■ Work instructions ■
1. Sum up the passage on buying Facebook fans in two sentences.
2. Copy the passage on buying Facebook fans word for word, from "Buy Facebook Likes Buy" up to and including "summer sales, yay!".

═══ Given passage ═══

Than one day someone somewhere, CMO or a marketing director meets with another marketing guy from different company and during the conversation one of them mentions “Well, we just passed 100,000 Facebook fans, how are you doing?”

Buy Facebook Likes Buy Facebook Likes, Buy Facebook Fans

So later on the poor CMO with “only” a few fans of the brand decides to get as many as possible, as fast as possible and for the lowest possible price. What a master-plan! The first idea – use Google: buy facebook fans. With some really tempting offers:

  • Get 100% REAL Facebook Fans (Likes) direct to your fan page
  • Buy Facebook Fans/Likes – Get 200 Likes for $12.99 or Your Money Back ( $0,065 CPF)
  • On Sale! 3,000 Facebook likes, Only $49.90! Become socially engaged. ( $0,0166 CPF) – sure ENGAGED!
  • 1,500 Facebook Likes – Only $34.90 ( $0,0233 CPF)

And more, the list can be very long. Great idea, really cheap commodity these Facebook fans, they even have summer sales, yay!

═══ Dataset extract ═══

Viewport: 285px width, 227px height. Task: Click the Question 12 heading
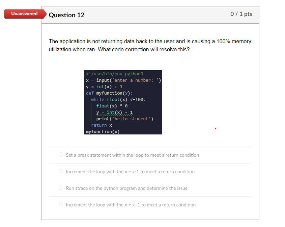point(66,15)
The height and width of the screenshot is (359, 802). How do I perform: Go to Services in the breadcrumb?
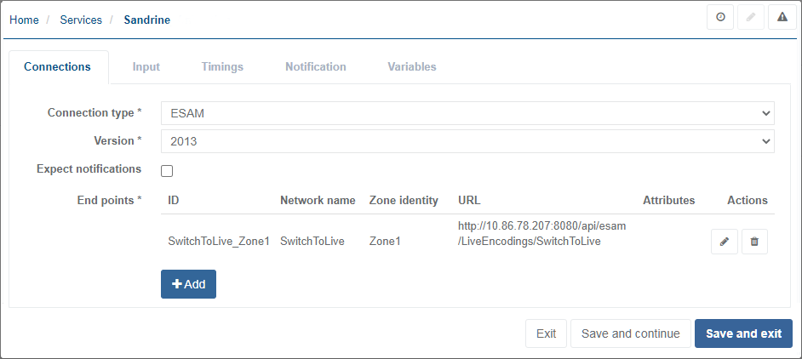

═══

■ Task results ■
1. A CMO with only a few brand fans hears another marketer mention passing 100,000 Facebook fans and decides to get as many fans as possible, as fast as possible, for the lowest possible price. A Google search turns up a long list of tempting offers selling Facebook likes for small sums, which the passage calls a really cheap commodity that even has summer sales.

2.
Buy Facebook Likes Buy Facebook Likes, Buy Facebook Fans

So later on the poor CMO with “only” a few fans of the brand decides to get as many as possible, as fast as possible and for the lowest possible price. What a master-plan! The first idea – use Google: buy facebook fans. With some really tempting offers:

  • Get 100% REAL Facebook Fans (Likes) direct to your fan page
  • Buy Facebook Fans/Likes – Get 200 Likes for $12.99 or Your Money Back ( $0,065 CPF)
  • On Sale! 3,000 Facebook likes, Only $49.90! Become socially engaged. ( $0,0166 CPF) – sure ENGAGED!
  • 1,500 Facebook Likes – Only $34.90 ( $0,0233 CPF)

And more, the list can be very long. Great idea, really cheap commodity these Facebook fans, they even have summer sales, yay!